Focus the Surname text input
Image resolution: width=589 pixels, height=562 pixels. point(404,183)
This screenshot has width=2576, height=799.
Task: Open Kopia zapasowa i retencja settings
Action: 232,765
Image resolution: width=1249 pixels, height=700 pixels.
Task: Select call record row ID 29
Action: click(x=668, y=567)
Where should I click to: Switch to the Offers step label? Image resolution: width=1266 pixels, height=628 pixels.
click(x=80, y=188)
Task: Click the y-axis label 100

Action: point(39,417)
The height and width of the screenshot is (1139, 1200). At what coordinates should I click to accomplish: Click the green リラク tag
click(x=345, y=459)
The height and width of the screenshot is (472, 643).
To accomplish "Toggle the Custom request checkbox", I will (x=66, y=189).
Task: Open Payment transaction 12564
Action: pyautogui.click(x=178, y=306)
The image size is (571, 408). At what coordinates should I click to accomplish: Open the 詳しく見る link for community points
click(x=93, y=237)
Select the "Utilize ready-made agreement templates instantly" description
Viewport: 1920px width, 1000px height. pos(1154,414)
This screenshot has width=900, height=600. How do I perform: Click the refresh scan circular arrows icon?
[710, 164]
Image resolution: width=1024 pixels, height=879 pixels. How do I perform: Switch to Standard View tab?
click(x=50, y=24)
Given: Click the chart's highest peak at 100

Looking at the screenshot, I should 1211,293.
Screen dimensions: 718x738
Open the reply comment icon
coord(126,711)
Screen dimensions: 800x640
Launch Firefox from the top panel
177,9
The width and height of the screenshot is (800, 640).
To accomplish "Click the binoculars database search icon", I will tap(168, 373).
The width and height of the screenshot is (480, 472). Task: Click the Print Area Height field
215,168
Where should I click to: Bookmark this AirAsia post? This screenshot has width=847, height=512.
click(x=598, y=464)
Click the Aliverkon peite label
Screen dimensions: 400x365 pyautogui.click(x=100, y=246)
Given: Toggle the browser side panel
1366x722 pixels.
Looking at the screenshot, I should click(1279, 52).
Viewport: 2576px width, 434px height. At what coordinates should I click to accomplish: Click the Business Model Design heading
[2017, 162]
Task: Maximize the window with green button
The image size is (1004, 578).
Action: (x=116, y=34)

**WORK TASK**
Having read the material, return all of it word for word.

**RESPONSE TO THE TASK**
Focus the Surname text input
Image resolution: width=589 pixels, height=562 pixels. point(404,183)
This screenshot has width=2576, height=799.
Task: Open Kopia zapasowa i retencja settings
Action: 232,765
Image resolution: width=1249 pixels, height=700 pixels.
Task: Select call record row ID 29
Action: click(x=668, y=567)
Where should I click to: Switch to the Offers step label? Image resolution: width=1266 pixels, height=628 pixels.
click(x=80, y=188)
Task: Click the y-axis label 100

Action: point(39,417)
The height and width of the screenshot is (1139, 1200). At what coordinates should I click to accomplish: Click the green リラク tag
click(x=345, y=459)
The height and width of the screenshot is (472, 643).
To accomplish "Toggle the Custom request checkbox", I will (x=66, y=189).
Task: Open Payment transaction 12564
Action: pyautogui.click(x=178, y=306)
The image size is (571, 408). At what coordinates should I click to accomplish: Open the 詳しく見る link for community points
click(x=93, y=237)
Select the "Utilize ready-made agreement templates instantly" description
Viewport: 1920px width, 1000px height. pos(1154,414)
This screenshot has width=900, height=600. How do I perform: Click the refresh scan circular arrows icon?
[710, 164]
Image resolution: width=1024 pixels, height=879 pixels. How do I perform: Switch to Standard View tab?
click(x=50, y=24)
Given: Click the chart's highest peak at 100

Looking at the screenshot, I should 1211,293.
Screen dimensions: 718x738
Open the reply comment icon
coord(126,711)
Screen dimensions: 800x640
Launch Firefox from the top panel
177,9
The width and height of the screenshot is (800, 640).
To accomplish "Click the binoculars database search icon", I will tap(168, 373).
The width and height of the screenshot is (480, 472). Task: Click the Print Area Height field
215,168
Where should I click to: Bookmark this AirAsia post? This screenshot has width=847, height=512.
click(x=598, y=464)
Click the Aliverkon peite label
Screen dimensions: 400x365 pyautogui.click(x=100, y=246)
Given: Toggle the browser side panel
1366x722 pixels.
Looking at the screenshot, I should click(1279, 52).
Viewport: 2576px width, 434px height. At what coordinates should I click to accomplish: Click the Business Model Design heading
[2017, 162]
Task: Maximize the window with green button
The image size is (1004, 578).
Action: (x=116, y=34)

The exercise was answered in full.